Все обитатели Главного дома – служанки, прачки, конюхи, лакеи – явились на кухню взглянуть на меня. Они непринужденно обсуждали, какая у меня розовая кожа, какие длинные ножки и идеальные ступни. На следующий день я перестала пить козье молоко, которым Нена поила меня из бутылочки. Нена отнесла меня к кормилице, но я выплюнула грудь. До кукурузной каши я еще не доросла, но Нена все равно пыталась кормить меня. Кашу я тоже выплевывала и вскоре сделалась сморщенной и желтой, как старая карга. Люди говорили, что меня сглазили. Они говорили про olho mau[8], olho gordo[9]. Два разных названия одной беды.
Нена отправилась за помощью к Старому Эуклидишу. Морщинистая кожа болтливого старика цветом походила на тростниковую мелассу, какую соскребают со стенок сахарного пресса. Он работал на Риашу-Доси дольше Нены – сначала конюхом, потом садовником. У Эуклидиша имелась ослица, которая недавно родила; она потеряла осленка, но не молоко. Нена взяла меня в конюшню, поднесла прямо к вымени этой jega[10], и я стала сосать. Я сосала молоко ослицы, пока снова не окрепла. Цвет кожи у меня изменился, я стала меньше походить на розу и больше – на рыжевато-коричневую ослиную шкуру. Волосы стали густыми и жесткими. И меня прозвали Ослицей.
Для невежественного суеверного люда я была неразрывно связана со вскормившей меня молочной матерью.
– Глупая как ослица, – дразнили меня лакеи.
– Упрямая как ослица, – добавляли посудомойки.
– Страшная как ослица, – говорили конюхи, когда желали уязвить меня.
Они хотели, чтобы я в это поверила. Хотели, чтобы я стала Ослицей. Но я не собиралась доставлять им это удовольствие.
Господский дом стоял на холме. С его крыльца, обрамленного колоннами, можно было увидеть все поместье: главные ворота, сахарный завод с черной трубой, конюшню, где содержались лошади и ослы, пастбище и кукурузное поле, винокурню и склады с железными дверями. Еще просматривалась бурая лента – река, давшая название Риашу-Доси, Сладкий Ручей, хотя она была гораздо шире ручья и воды ее не были сладкими.

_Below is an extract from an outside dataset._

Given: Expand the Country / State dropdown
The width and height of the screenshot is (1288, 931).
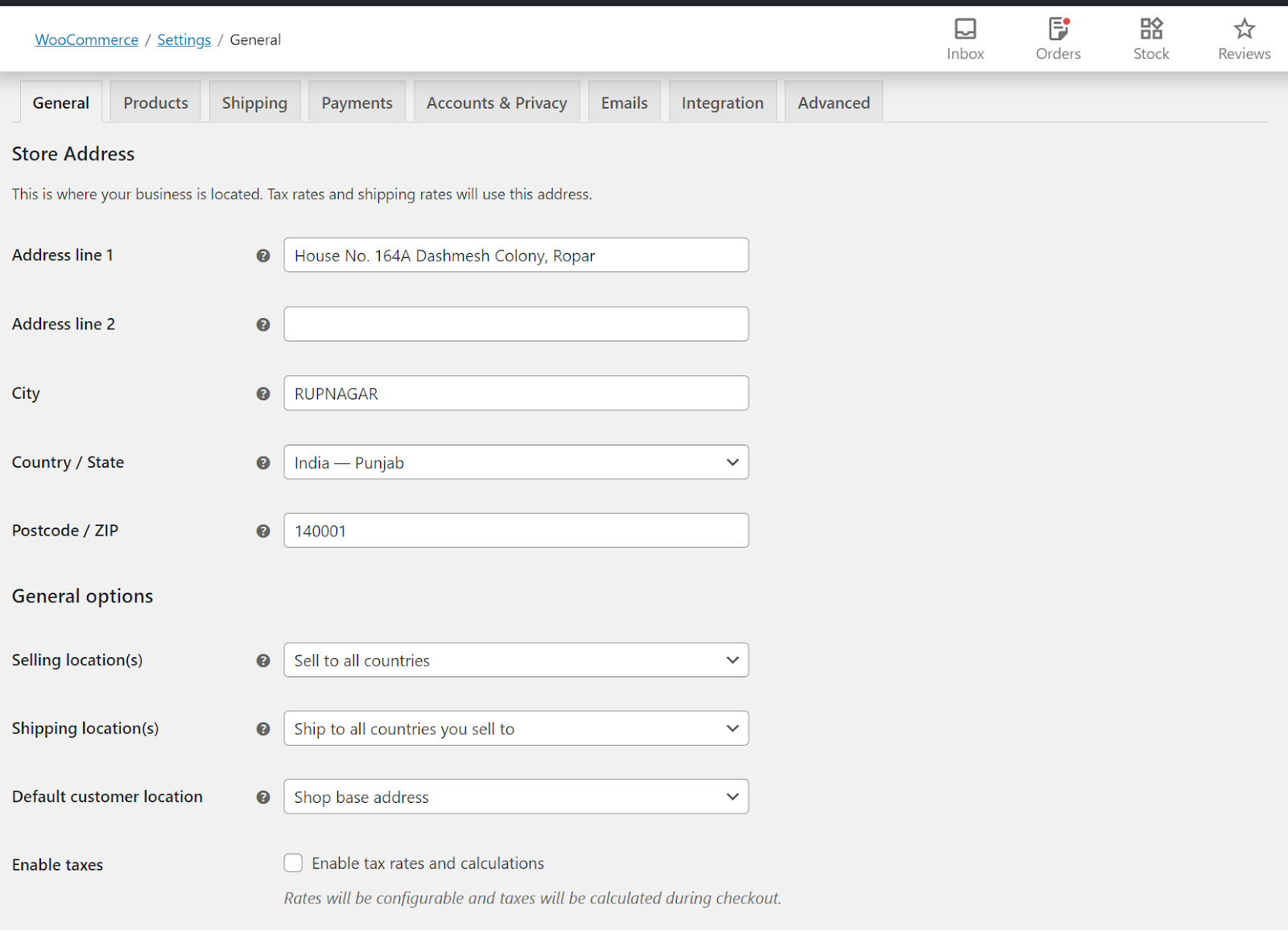Looking at the screenshot, I should click(x=516, y=462).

На каждой плантации имелась своя история о привидениях, и Риашу-Доси не была исключением: одна женщина некогда утонула в реке и теперь обитает где-то на дне. Кто рассказывал, что ее убил любовник, кто – что хозяин, иные считали, что она сама утопилась. Говорили, что ее можно слышать по ночам, под водой, она поет о несчастной любви, пытаясь заманить хоть кого-нибудь в воду и утопить, чтобы у нее была компания, рассказ зависел от того, веришь ты в привидения добрые или мстительные. Матери в Риашу-Доси рассказывали эту историю детям перед сном, дабы удержать их подальше от реки. Я услышала историю о призраке от Нены.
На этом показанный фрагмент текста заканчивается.